Um den Gesundheitszustand der Wallonie zu überprüfen, schaut Paul Magnette auf wichtige Indikatoren: unter anderem Wirtschaftswachstum, Arbeitslosigkeit und Export. In allen drei Bereichen gehörte der Süden des Landes lange zu den schlechten Schülern Europas. Inzwischen lasse sich aber eine deutliche Verbesserung feststellen. Die Wallonie habe spürbar aufgeholt und befinde sich mittlerweile im EU-Mittelfeld. Die Wallonie sei wieder auf den Zug aufgesprungen, sagt Paul Magnette.
Trotz massiver Arbeitsplatzverluste in der Industrie würden in anderen Wirtschaftszweigen neue Jobs geschaffen. Für den sozialistischen Ministerpräsidenten ein weiteres Indiz dafür, dass der angestrebte Strukturwandel in der Wallonie dank des inzwischen vierten Marshall-Plans der Regierung in Namur funktioniert.
Besonders beim Export habe der Süden des Landes aber noch großen Nachholbedarf: Nur ein Fünftel der aus Belgien ausgeführten Waren stammt aus der Wallonie. Auch sei der Unternehmergeist der Wallonen zu wenig ausgeprägt.
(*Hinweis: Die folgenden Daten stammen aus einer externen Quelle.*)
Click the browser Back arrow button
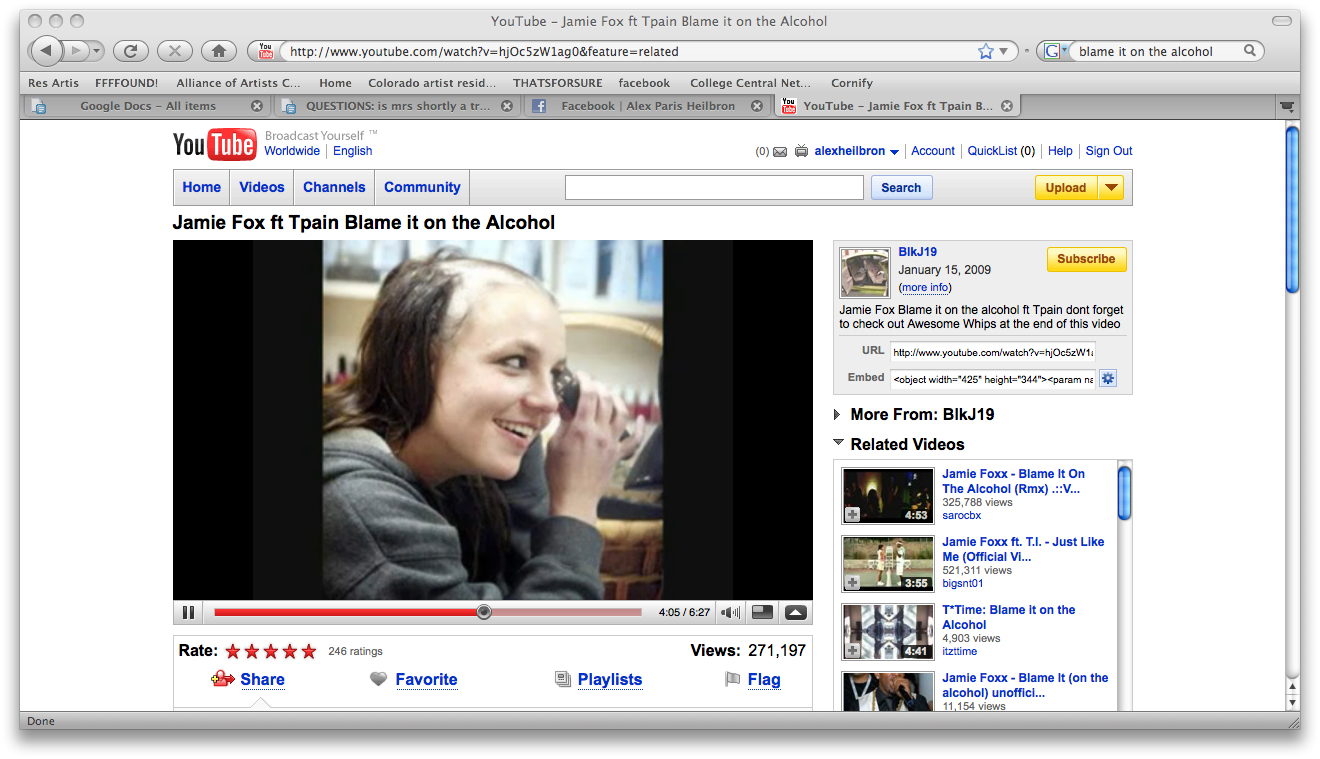 [x=46, y=51]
Die Opposition zeigt sich erwartungsgemäß deutlich weniger optimistisch. Seit Jahren bekomme man von den wallonischen Ministerpräsidenten dieselbe Laier zu hören, beklagt etwa Jean-Luc Crucke von der MR. "Paul Magnette ist bereits der fünfte Ministerpräsident, der uns erklärt, dass es aufwärts mit der Wallonie geht. Seine Vorgänger haben uns das auch schon verklickert", meint Curcke. "Was wir brauchen sind aber Taten. Die Arbeitslosigkeit in der Wallonie ist noch immer doppelt so hoch wie in Flandern. Uns läuft die Zeit davon, es muss sich endlich etwas ändern."
Für die Grünen ist Magnettes Analyse zum Zustand der Wallonie nicht vollständig. "Keine Angaben zur Armut, kein Hinweis auf schwierige Umweltfragen", bemängelt Stéphane Hazée von Ecolo.
Man müsse aufhören mit dieser ständigen Schwarzmalerei, mit diesen Karikaturen – meint dagegen Paul Magnette: Die Wallonie sei besser als ihr Ruf.
Magnette fordert neuen industriellen Aufbruch
Paul Magnette (PS) hat in seiner ersten großen Parlamentsrede zur Lage der Region die Eckpunkte der Regierungspolitik benannt. Im Sinne einer guten wirtschaftlichen Entwicklung bedürfe es zunächst bedeutender Anstrengungen zur Reindustrialisierung der Wallonie. Teil der Strategie soll es sein, die kleinen und mittleren Unternehmen besser zu unterstützen.
Außerdem stellte Paul Magnette eine neue Politik zur ökonomischen Entwicklung der Städte vor. Diese seien die eigentlichen Motoren des Wachstums. Vor vollbesetzten Rängen zeichnete Magnette das Bild einer Wallonie, die schwere Zeiten hinter sich habe, sich jetzt aber im Aufbruch befinde. Trotz einiger Schwächen habe die Region vor allem bei Beschäftigung und Wachstum den Anschluss an das europäische Mittelfeld gefunden.